The silence also plays a role in dictating the family’s means of survival. The effort and attention Krasinski gives to imagining every day activities in the light of silence is incredible. The silence then becomes expressed through the most innate details and background visuals- eating on Kale leaves for example, or marking off the floor so they know which boards creek and which don’t. And I love that we don’t spend any time watching them actually create these ways of living, they simply exist in the world we are being asked to inhabit with them, a function of their perceived and assumed adaptability. In fact, it is the way Krasinski is able to consistently answer possible questions of what it might look like to actually live in a world of silence that allows us to relocate any questions we might have about how this world might or could work as a marvellous feat of creative cinematic accomplishment. The effort and attention to detail works to draw us in rather than leaving room for us to question it.

And finally, as I move into a discussion of the films narrative, on a thematic level the silence plays a significant role in determining the films hopeful resolution and redemptive arc. Krasinski made this film to express the fears of parenthood that he experienced himself, and to discuss the ways in which family can help us learn to live with purpose in the midst of these fears, and the way family can help us see beyond our fears by giving us the opportunity to invest into the lives of others without condition. He simply uses the silence and the apocalyptic environment as a way to imagine the every day reality of this experience, this relationship, in an imaginative way.

  1. Family, Fear and the Fight to Live Beyond the Tropes

images-1The opening scene perfectly captures the desolation of the landscape contrasted with the picture of a family, whom we are first introduced to through images of unnamed feet shuffling through the isles of an abandoned grocery story. What this opening scene does is establish the hopeless reality of their world along with a calculated and determined decision not to simply just survive in this world, but to actually live.

This is also what we see in the picture of the rocket that the youngest boy so desperately wants to hold and to play with. A simple desire for the chance to be a kid. The chance to play with a toy like any normal child would have in the world that once was. This is followed by the pain of a father who realizes he has to take this opportunity away from his kid, and then lastly by the love of a sister who desperately wants to give that chance back to her baby brother.

See it through this lens and this whole sequence becomes a tear inducing moment of humanity.

The opening scene also stands as a picture of longing and of hope in a larger sense. This rocket is a symbol of what lies outside those doors, the unnamed monsters that threaten the worlds existence, unknown monsters that seemingly came from somewhere and whom we only get to know through posters and writings in the background. It is also a symbol of the families survival, and the survival of every other family that might be out there, the idea that wherever the monsters who destroyed their world came from, there is a way to freedom and the promise of new life.

While the opening scene evokes these very clear pictures, it also reveals the way this family has decided not simply to escape this world but to make it their home. For whatever the monsters have taken away, they cannot take away their sense of family and the opportunity to redeem the here and the now.
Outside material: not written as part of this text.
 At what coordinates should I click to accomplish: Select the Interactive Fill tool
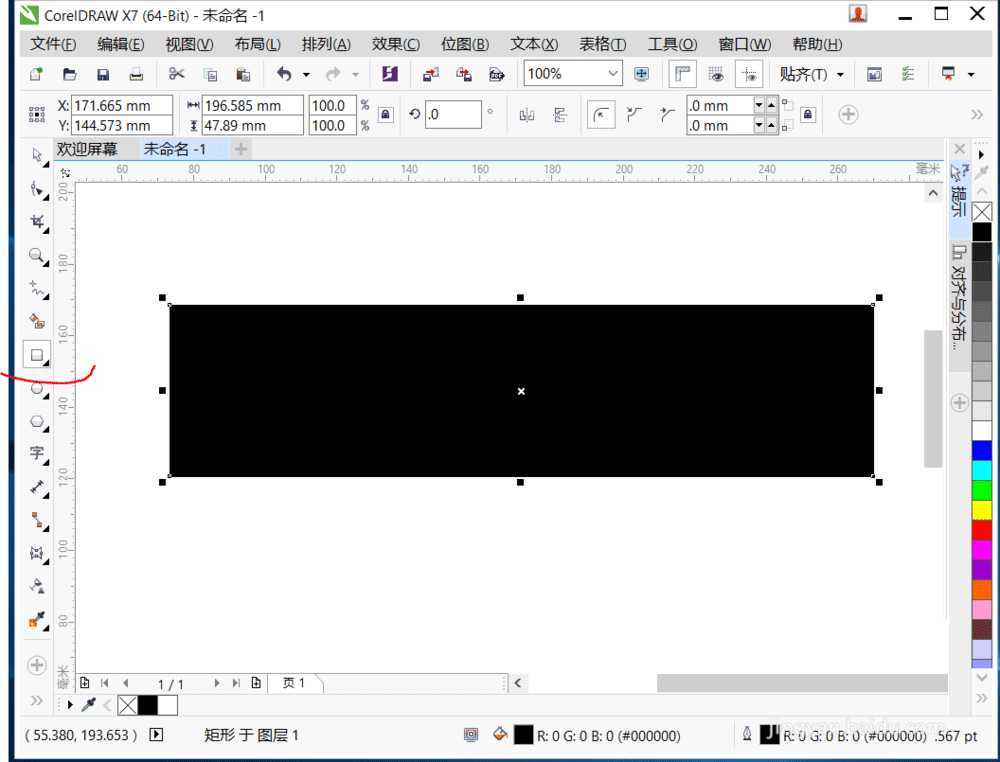[36, 622]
Which is precisely the moment Krasinski chooses to pull us into the films main source of terror and tension. As we see the younger boy’s life suddenly taken by the monsters in a horrifying but spectacularly rendered sequence, the certainty and safety of this family unit is thrown into question. The system the parents had built to protect their children can no longer be trusted, and thus the idea that the world is unsafe but that they are stronger together is thrown into a slow progression of disarray and chaos. The single decisions of this moment are destined to haunt them and hold them each personally responsibility for what happened, a reality that essentially begins to pull them silently and slowly apart.

– The daughters choice to give her brother a little bit of happiness.
– The mothers choice not to carry her son
– A fathers inability to know what was happening in time to save him.
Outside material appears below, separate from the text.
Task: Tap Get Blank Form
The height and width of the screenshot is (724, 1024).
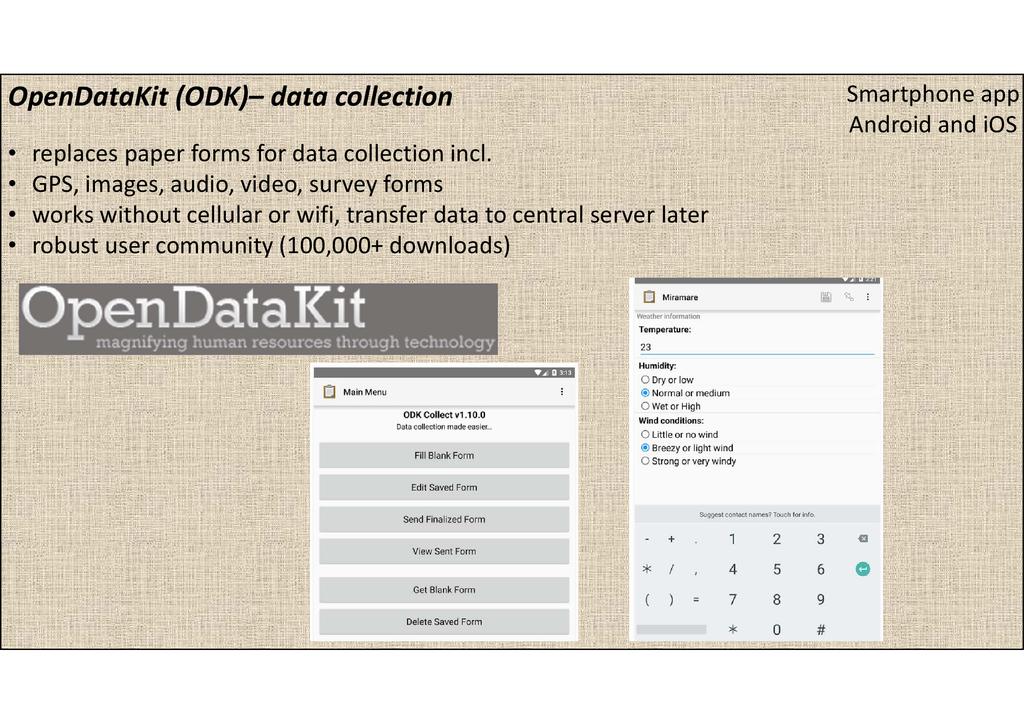Action: coord(444,590)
And so the daughter feels responsible for the death of her brother, believing that her father will forever hate her because of it. The mother feels lost in her inward turmoil and haunted by what she perceives to be her failures as a mother to protect her child. The father feels like he can no longer protect his family and thus becomes consumed with trying to consumed with trying to fix the problem on a superficial level.

All of which leads to the decision to have another baby.download-2

This has been decisively one of the more divisive moments in the film for general audiences. Why would they decide to do this? Is this not irresponsible? Stupid? Unbelievable? Unforgivable even?

I have read some comments of those who loathed this film because of this singular decision.

And yet this single decision is what breaks the silence of their isolated grief.

This single decision symbolizes the truth of who they are together and the reality of the life they are living apart from one another.

This single decision moves them out of a place of mere survival and back towards living as a family again.

The fires they light every night. The routines, methods and means of making it through the day, the pictures still hanging on the wall, the ways of bringing back to their life every day, normal functions like eating together and playing games together. The picture of them sitting around the table in silent prayer. They are desperately trying to find a way to be a family, to hold onto their sense of family, and all of these things become beacons of hope in a film filled with not just with silence, but with darkness. With the new birth this hope becomes realized. It becomes an expressive statement of resistance to the ruins of their world, an insistence that the monsters will not defeat them and that their family will find a way to move forward together. And it all flows out of one of the most intimate and beautiful moments in the film, a moment between husband and wife in which touch and dance and closeness says more than words ever could (also one of the more beautiful uses of music and sound in the film).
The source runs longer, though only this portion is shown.